Anders die Misteldrossel: Der große, scheue Vogel zupft ein Dutzend Früchte vom Mistelbusch und zieht sich zum Verdauen gern in eine Baumkrone zurück, wo er nach einigen Minuten die unverdauten Fruchthäute und Mistelkerne wieder ausscheidet. Der klebrige Schleimklumpen fällt häufig auf die Erde oder dicke Äste, wo die Embryonen nur schwer keimen können, doch landet stets ein Teil der Mistelkerne auch auf geeigneten Zweigen. Die bis zu 20 Mahlzeiten pro Tag lassen sich auf mehrere tausend Mistelbeeren pro Vogel und Winter hochrechnen, weshalb die Misteldrossel der wichtigste Massenverbreiter der Mistel ist.

Im Kontrast dazu verzehrt die Mönchsgrasmücke zwar weniger Beeren, ist aber dafür sehr effizient beim Freisetzen der Mistelkerne. Anstatt ganze Früchte zu verschlucken, schlägt sie einzelne Beeren mit dem Schnabel mehrmals auf einen Zweig, bis die derbe Fruchthaut aufplatzt. Dann kann der Vogel den vom leimhaltigen inneren Fruchtfleisch umhüllten Mistelkern auf der Rinde abstreifen und verschluckt die Fruchthaut samt dem süßlichen äußeren Fruchtfleisch. Oft heften Mönchsgrasmücken den Mistelkern zudem noch sorgsam am Zweig fest. Da sie ihre Mistelfrüchte meist auf jungen Zweigen desselben Baumes verzehren, keimt ein sehr großer Teil der Embryonen aus den 30 bis 50 täglich freigesetzten Mistelkernen.
In den letzten Jahrzehnten haben Mönchsgrasmücken ihr Zugverhalten an mildere Winter angepasst. Sie überwintern bevorzugt dort, wo sie genug Mistelbeeren finden, und gelten als wichtiger Faktor für die Massenausbreitung der Mistel.
Nach milden Wintern, in denen diese Vögel wenig Mistelbeeren verzehren, tragen kräftige Mistelbüsche oft bis weit in den Sommer noch vitale Mistelbeeren. Die darin enthaltenen Embryonen versuchen vergeblich, die derbe Fruchthaut zu durchwachsen. Auf weniger vitalen Büschen mit zu vielen und überreifen Früchten platzen die Fruchthäute dagegen auf – vor allem bei Regen – wonach die Mistelkerne an Schleimfäden herabhängen. Die Keimkraft ihrer Embryonen dürfte allerdings zu sehr geschwächt sein, als dass hier eine effektive Verbreitung zu befürchten wäre.

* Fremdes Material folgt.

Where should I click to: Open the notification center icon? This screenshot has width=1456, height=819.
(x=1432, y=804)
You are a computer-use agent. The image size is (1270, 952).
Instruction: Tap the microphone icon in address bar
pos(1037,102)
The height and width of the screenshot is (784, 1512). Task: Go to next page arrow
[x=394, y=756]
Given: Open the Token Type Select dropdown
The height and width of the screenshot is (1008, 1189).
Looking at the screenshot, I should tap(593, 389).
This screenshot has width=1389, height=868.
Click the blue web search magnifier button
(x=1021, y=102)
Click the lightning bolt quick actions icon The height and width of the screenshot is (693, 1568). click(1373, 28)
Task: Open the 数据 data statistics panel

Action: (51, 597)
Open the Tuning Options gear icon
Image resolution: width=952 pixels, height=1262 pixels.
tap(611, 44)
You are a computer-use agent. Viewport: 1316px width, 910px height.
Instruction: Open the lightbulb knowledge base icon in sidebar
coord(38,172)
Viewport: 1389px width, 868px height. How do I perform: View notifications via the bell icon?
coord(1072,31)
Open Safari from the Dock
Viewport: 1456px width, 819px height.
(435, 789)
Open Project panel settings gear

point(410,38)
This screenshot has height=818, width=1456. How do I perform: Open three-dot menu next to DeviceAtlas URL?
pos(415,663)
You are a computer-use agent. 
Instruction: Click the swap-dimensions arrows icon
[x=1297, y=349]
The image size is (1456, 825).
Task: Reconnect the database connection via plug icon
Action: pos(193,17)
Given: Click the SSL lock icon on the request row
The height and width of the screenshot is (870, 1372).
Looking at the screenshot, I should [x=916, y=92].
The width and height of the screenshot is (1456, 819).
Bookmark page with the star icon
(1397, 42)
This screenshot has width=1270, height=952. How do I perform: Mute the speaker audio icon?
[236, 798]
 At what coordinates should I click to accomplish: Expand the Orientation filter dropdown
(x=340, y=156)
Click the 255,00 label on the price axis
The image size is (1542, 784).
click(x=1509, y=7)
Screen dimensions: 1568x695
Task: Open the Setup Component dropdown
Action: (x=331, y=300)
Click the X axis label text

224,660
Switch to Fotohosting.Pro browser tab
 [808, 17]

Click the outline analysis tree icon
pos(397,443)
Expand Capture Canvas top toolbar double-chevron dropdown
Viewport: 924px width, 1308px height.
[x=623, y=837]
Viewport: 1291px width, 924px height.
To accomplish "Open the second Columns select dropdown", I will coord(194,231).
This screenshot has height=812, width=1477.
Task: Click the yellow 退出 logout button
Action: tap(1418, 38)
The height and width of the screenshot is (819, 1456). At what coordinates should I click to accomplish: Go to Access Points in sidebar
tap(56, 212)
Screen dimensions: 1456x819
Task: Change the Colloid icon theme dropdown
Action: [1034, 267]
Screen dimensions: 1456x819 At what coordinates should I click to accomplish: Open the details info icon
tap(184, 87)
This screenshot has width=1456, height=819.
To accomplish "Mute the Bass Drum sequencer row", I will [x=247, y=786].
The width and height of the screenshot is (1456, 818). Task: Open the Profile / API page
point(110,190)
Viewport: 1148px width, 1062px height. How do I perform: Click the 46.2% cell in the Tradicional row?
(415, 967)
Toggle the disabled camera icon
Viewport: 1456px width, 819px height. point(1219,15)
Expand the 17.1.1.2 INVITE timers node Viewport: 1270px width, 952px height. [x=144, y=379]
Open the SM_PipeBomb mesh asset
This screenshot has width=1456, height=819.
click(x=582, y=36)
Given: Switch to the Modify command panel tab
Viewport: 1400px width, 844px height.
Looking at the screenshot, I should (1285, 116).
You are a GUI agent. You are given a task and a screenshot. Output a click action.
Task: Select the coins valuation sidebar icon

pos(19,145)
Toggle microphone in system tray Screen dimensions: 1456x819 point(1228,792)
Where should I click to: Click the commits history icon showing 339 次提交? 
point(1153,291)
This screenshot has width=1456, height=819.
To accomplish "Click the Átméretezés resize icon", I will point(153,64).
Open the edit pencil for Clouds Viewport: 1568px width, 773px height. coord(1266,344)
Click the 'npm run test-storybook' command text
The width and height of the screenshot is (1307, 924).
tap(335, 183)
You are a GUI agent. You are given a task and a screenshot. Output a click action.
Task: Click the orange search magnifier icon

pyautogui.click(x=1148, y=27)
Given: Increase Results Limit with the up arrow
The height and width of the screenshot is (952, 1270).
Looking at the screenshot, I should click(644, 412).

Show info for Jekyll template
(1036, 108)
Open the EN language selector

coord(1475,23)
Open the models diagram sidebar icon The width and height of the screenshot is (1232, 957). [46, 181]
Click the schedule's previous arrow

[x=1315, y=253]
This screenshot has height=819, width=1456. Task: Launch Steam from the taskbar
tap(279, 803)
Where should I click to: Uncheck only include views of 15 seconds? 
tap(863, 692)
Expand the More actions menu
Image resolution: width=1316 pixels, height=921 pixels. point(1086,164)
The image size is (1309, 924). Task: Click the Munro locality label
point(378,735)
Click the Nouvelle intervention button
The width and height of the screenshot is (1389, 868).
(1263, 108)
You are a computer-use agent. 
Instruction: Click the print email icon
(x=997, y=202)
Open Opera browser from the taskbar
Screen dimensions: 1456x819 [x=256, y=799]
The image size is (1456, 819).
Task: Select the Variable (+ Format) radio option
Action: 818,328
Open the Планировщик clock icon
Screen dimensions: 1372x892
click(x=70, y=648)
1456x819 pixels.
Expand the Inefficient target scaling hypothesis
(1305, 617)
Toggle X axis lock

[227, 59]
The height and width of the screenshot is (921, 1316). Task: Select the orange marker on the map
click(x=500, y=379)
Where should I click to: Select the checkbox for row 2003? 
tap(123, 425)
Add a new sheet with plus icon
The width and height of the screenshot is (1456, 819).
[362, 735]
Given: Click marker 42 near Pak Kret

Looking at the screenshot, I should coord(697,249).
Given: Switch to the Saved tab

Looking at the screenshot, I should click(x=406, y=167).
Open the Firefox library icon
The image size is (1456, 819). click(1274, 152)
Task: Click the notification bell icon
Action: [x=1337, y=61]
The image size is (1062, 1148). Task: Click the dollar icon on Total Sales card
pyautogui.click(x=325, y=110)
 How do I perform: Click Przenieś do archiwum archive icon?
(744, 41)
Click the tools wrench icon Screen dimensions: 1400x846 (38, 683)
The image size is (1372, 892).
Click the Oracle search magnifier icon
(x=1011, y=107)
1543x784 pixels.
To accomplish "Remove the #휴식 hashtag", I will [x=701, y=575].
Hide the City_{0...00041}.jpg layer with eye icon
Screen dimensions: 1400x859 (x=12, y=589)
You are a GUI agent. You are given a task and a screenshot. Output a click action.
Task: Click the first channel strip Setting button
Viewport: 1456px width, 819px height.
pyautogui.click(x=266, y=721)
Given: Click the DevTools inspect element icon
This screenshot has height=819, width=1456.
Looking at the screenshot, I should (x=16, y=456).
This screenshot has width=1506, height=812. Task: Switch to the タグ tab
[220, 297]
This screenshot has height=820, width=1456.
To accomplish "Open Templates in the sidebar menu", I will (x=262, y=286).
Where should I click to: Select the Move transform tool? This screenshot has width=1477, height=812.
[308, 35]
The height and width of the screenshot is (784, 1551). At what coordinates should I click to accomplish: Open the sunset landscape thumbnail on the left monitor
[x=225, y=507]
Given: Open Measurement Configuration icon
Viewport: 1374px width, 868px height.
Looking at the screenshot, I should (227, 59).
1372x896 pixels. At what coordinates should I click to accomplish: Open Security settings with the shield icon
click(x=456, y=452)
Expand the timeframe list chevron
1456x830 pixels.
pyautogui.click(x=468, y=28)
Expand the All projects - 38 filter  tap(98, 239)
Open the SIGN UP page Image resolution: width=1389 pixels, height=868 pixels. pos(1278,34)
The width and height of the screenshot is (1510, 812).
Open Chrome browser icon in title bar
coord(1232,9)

Wärme als Folge des Klimawandels fördert die Mistel eher indirekt, indem sie den Lebensraum der Mistelverbreiter erweitert. Wachsende Mistelbestände sind aber auch Symptom für einen sozialen „Klimawandel“, etwa wenn Streuobst als Gesamtleistung weniger gewürdigt, durch reduzierte Baumpflege aber attraktiver wird für hocheffiziente Mistelverbreiter.